§ **Document section**:
* START *

As a regulatory and enforcement Agency, we are committed to ensuring that our core mandates are accomplished in such a manner that will provoke economic development for Nigeria, while growing indigenous capacity in line with international best practices.
In conforming to the focus of the President Muhammadu Buhari administration, which is based on new ways of doing things and economic diversification, our quick strategic implementation initiatives through our medium term strategy has begun to yield fruits. I will like to mention a few.
IMPROVED SHIPPING DEVELOPMENT/SERVICE DELIVERY:
The introduction of the Final Billing system has put to rest the issues of double billing and over/under billing with the creation of a platform for dispute resolution. The system ensures appropriate closure on all vessel transactions within a period of two weeks after departure. This has led to improved customer satisfaction.
Equally, we have made major strides in the drive for improved maritime domain awareness. With the use of satellite surveillance technologies, in combination with intelligence systems, we are able to identify, with a consistent 365 days and a five-year profile, all vessels that visit our Exclusive Economic Zone. We are further able to identify vessels that are believed to be engaging in suspicious activities and take appropriate actions.

* END *

§ **Written instruction**:
Reproduce everything in the maritime agency statement from "IMPROVED SHIPPING DEVELOPMENT/SERVICE" down to "take appropriate actions.", word for word. The data has no connection to the maritime agency statement.

§ **Dataset section**:
* START *

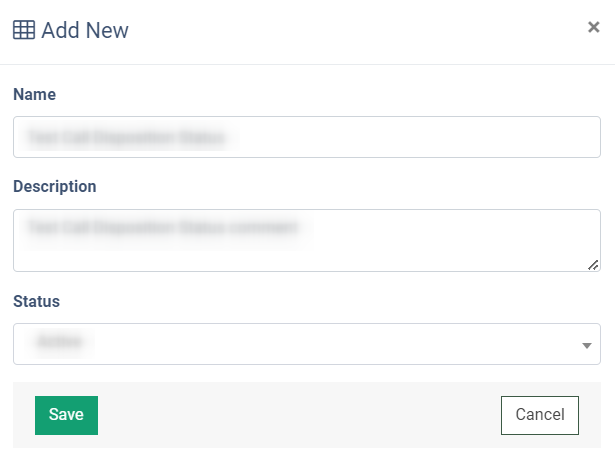Image resolution: width=615 pixels, height=460 pixels.
Task: Click the Add New dialog title
Action: click(x=85, y=30)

* END *

§ **Answer**:
IMPROVED SHIPPING DEVELOPMENT/SERVICE DELIVERY:
The introduction of the Final Billing system has put to rest the issues of double billing and over/under billing with the creation of a platform for dispute resolution. The system ensures appropriate closure on all vessel transactions within a period of two weeks after departure. This has led to improved customer satisfaction.
Equally, we have made major strides in the drive for improved maritime domain awareness. With the use of satellite surveillance technologies, in combination with intelligence systems, we are able to identify, with a consistent 365 days and a five-year profile, all vessels that visit our Exclusive Economic Zone. We are further able to identify vessels that are believed to be engaging in suspicious activities and take appropriate actions.